- **Prompt 1**
Copy the passage on select committees in British politics word for word, from start to finish.

───── Text extract ─────

Contemporary British Politics

Committees submit reports to Parliament although they do not have to be debated, in fact between 1979-88 only thirteen reports were debated in depth but some can be very influential. Griffith and Ryle said that select committees had had twelve notable successes, repeal of the S. U. S. laws, privatisation of H. G. V. testing and North Sea oil taxation to name a few but there has also been some notable failures including the failure to stop the withdrawal from U. N. E. S. C. O. and privatisation of the naval dockyards.

Some reports have been dismissed out of hand, most noticeably that on the N.C. B. and miners strike, assisted by Tory rebel John Gorst, when Mrs. Thatcher questioned the integrity of those involved because they had failed to condemn the violence. Those reports that do make recommendations can be used by the Government, Mrs. Thatcher used over 150 recommendations between 1985-6 but they may only have been minor changes. Committees are not without there problems, the Scottish Affairs committee never met after 1987 because of the ten Scottish Conservatives five where members of the Cabinet excluding them from participation.

─────

- **Prompt 2**
In the records, take the lines from the one holding "Where should I" through the one holding "coord(335,527)", inclusive, and write them out again with "username" changed to "avatar" and nothing else altered. Give only those lines, and leave out the pictures.

───── Material for this task ─────

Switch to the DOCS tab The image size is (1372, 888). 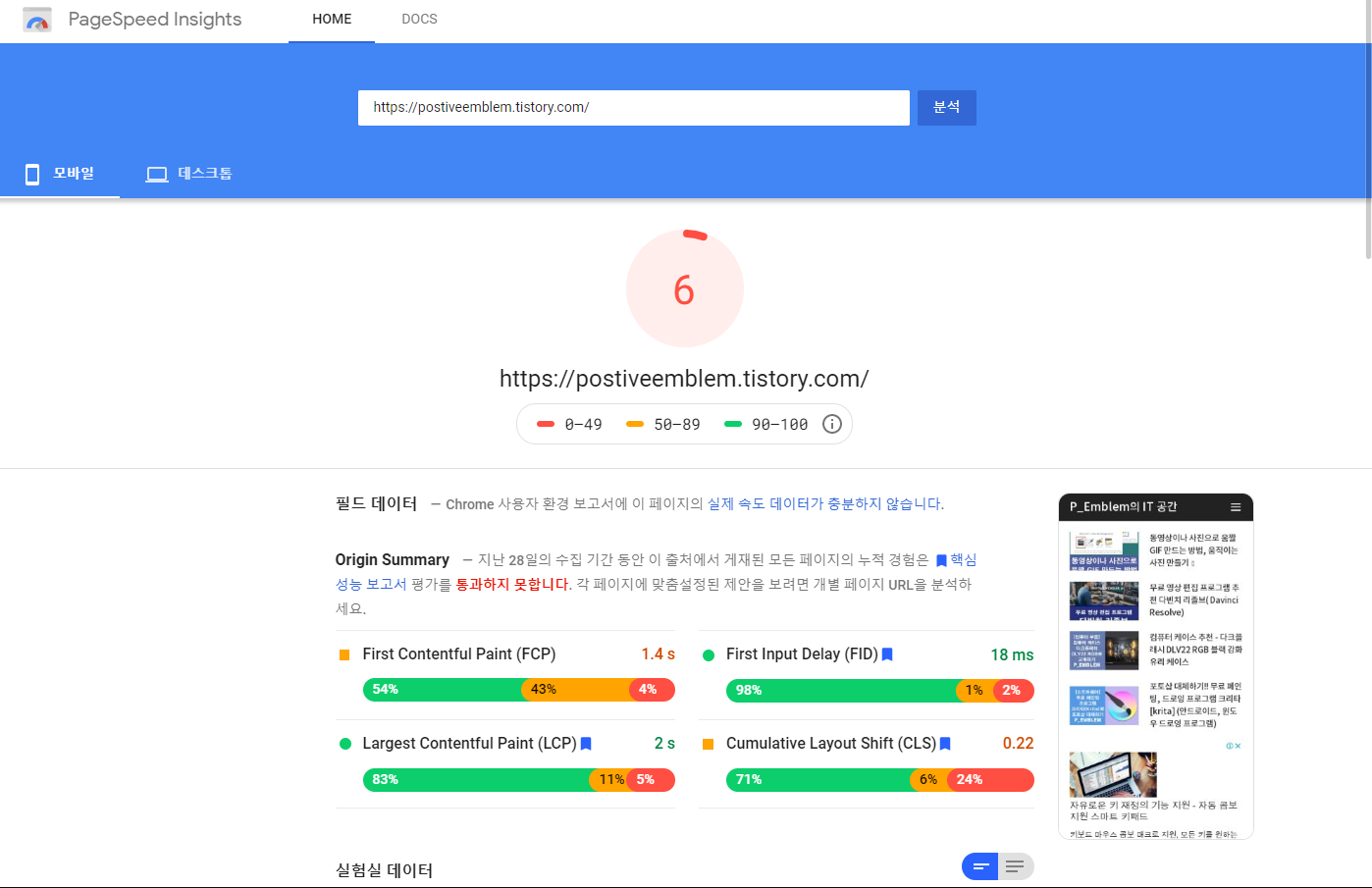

─────
───── Material for this task ─────

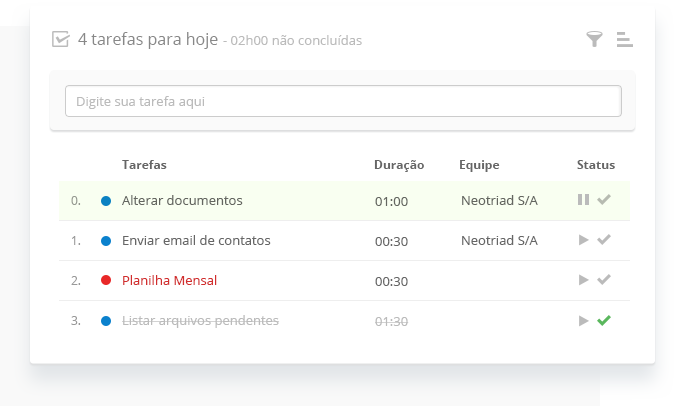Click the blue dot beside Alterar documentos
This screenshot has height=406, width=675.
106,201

─────
───── Material for this task ─────

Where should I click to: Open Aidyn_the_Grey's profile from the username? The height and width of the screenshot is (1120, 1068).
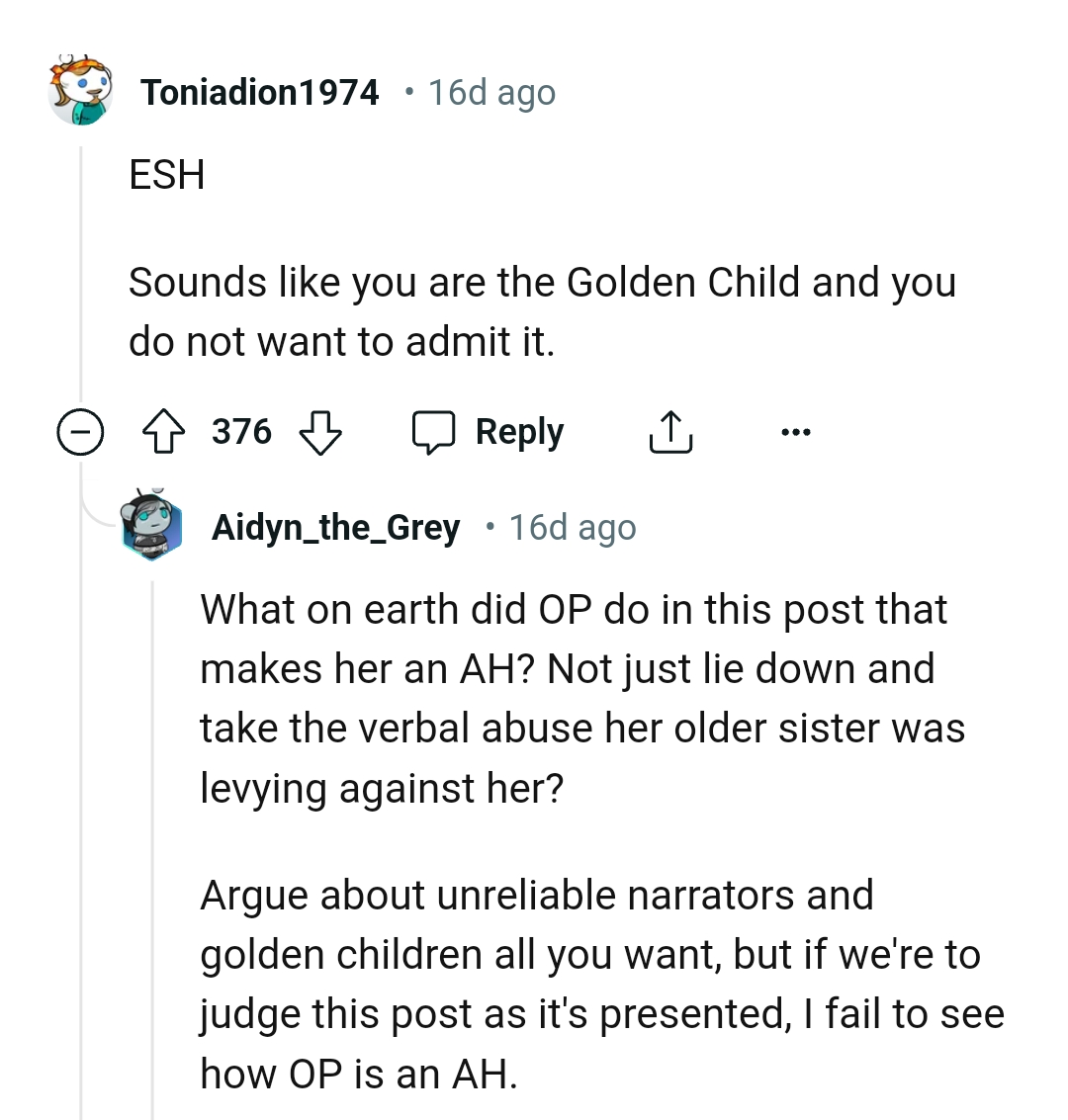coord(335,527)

─────

- **Task output 1**
Contemporary British Politics

Committees submit reports to Parliament although they do not have to be debated, in fact between 1979-88 only thirteen reports were debated in depth but some can be very influential. Griffith and Ryle said that select committees had had twelve notable successes, repeal of the S. U. S. laws, privatisation of H. G. V. testing and North Sea oil taxation to name a few but there has also been some notable failures including the failure to stop the withdrawal from U. N. E. S. C. O. and privatisation of the naval dockyards.

Some reports have been dismissed out of hand, most noticeably that on the N.C. B. and miners strike, assisted by Tory rebel John Gorst, when Mrs. Thatcher questioned the integrity of those involved because they had failed to condemn the violence. Those reports that do make recommendations can be used by the Government, Mrs. Thatcher used over 150 recommendations between 1985-6 but they may only have been minor changes. Committees are not without there problems, the Scottish Affairs committee never met after 1987 because of the ten Scottish Conservatives five where members of the Cabinet excluding them from participation.

- **Task output 2**
Where should I click to: Open Aidyn_the_Grey's profile from the avatar? The height and width of the screenshot is (1120, 1068).
coord(335,527)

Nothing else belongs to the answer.